Enneapterygius clea
- Conservation status: Least Concern (IUCN 3.1)

Scientific classification
- Kingdom: Animalia
- Phylum: Chordata
- Class: Actinopterygii
- Division: Teleostei
- Order: Blenniiformes
- Family: Tripterygiidae
- Genus: Enneapterygius
- Species: E. clea
- Binomial name: Enneapterygius clea Fricke, 1997

= Enneapterygius clea =

- Authority: Fricke, 1997
- Conservation status: LC

Species of fish

Enneapterygius clea, or Clea's triplefin, is a species of threefin blenny in the genus Enneapterygius, described by German ichthyologist Ronald Fricke in 1997. It is endemic to Queensland, Australia.

==Etymology==
Enneapterygius clea was described by Ronald Fricke in 1997, from a male holotype (AMS I.22600-056) and 34 paratype specimens. He gave the blenny its species epithet, "clea", and its common name in honour of his daughter Clea, then seven years old.

==Description==
Fricke described Enneapterygius clea as a medium-sized member of the Enneapterygius hemimelas species group, and considered it to be most closely related to the blacktail triplefin (Enneapterygius bahasa) and the redtail triplefin (Enneapterygius rubicauda), both from the western Pacific Ocean. Clea's triplefins have yellow-orange bodies with red streaks, orange vertical fins and blue-gray eyes.
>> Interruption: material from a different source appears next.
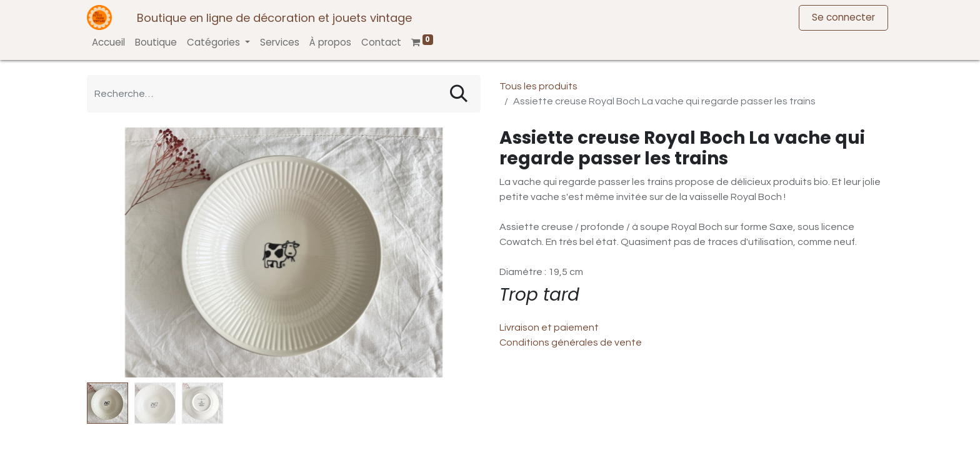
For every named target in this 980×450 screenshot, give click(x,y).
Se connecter (843, 17)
Males have black heads and tails, while the females do not share this feature. Male Clea's triplefins can reach a maximum length of 3.2 centimetres.

==Distribution==
The Clea's triplefin is a tropical blenny, endemic to reefs around Queensland, Australia, in the western central Pacific Ocean. It swims at a depth range of 4–24 metres.